“If the Prime Minister can say whatever he likes when questioned by the House of Commons and then just say, ‘Ah, I really thought that was true and now I realize it isn’t,’ then there is no real mechanism for it. the House of Commons to hold the government to account,” she said.
Johnson will be voted on Thursday on whether his behavior should be referred to a formal parliamentary inquiry. With a conservative majority of about 80 seats, that is highly unlikely. But it will have conservative lawmakers on the list in support of Mr Johnson — something opponents could use against them in future elections.
On Tuesday, opposition leaders gave a spicy foretaste of those attacks.
“A law-breaking Prime Minister – think about this,” said Ian Blackford, the leader of the Scottish National Party in the British Parliament. “A prime minister who has broken the law and is still under investigation for additional violations of the law. Not just a lawbreaker, a serial offender. If he has any decency, any dignity, he wouldn’t just apologize; he would resign.”

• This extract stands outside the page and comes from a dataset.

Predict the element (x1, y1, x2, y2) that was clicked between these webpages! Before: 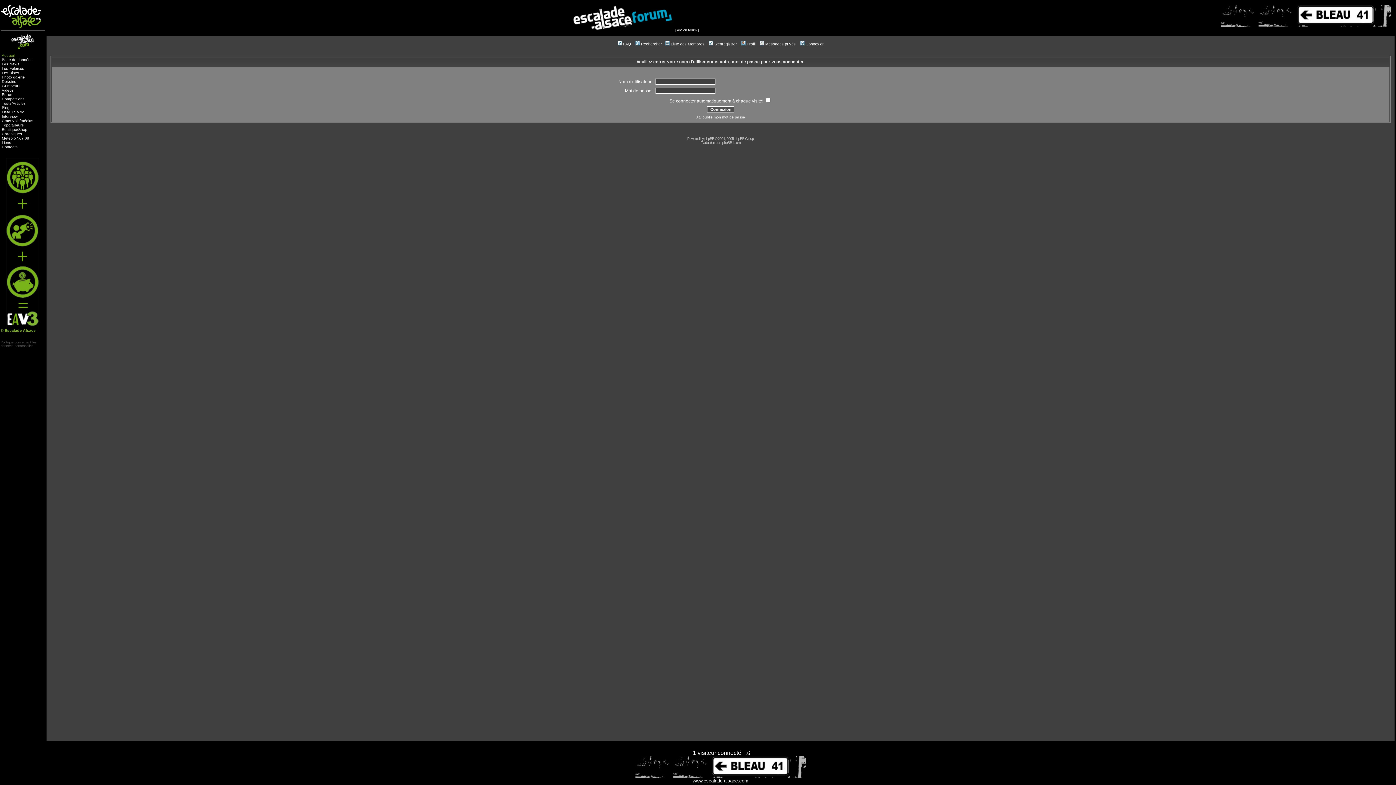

Critics are also unimpressed with how Mr Johnson’s allies have compared the fine he received for breaking lockdown laws to a speeding fine. The prime minister omitted that comparison on Tuesday.
For critics, the biggest cost of the scandal has been the loss of public confidence in government. Covid restrictions have been particularly tough on families with relatives who ended up in hospital, where they sometimes died alone, without seeing their loved ones. Many of those people have expressed outrage that Mr Johnson and his colleagues, who imposed these rules, did not follow them.
“In our strange constitution, everything depends on the public feeling,” said Professor Bogdanor. “If the public feels strong enough, they can resign a prime minister by writing to their MPs, by Conservative volunteers refusing to volunteer, and by voting in local elections.”
Coincidentally, UK local elections will be held on 5 May. They pose as perhaps the ultimate test of whether Johnson will survive this scandal.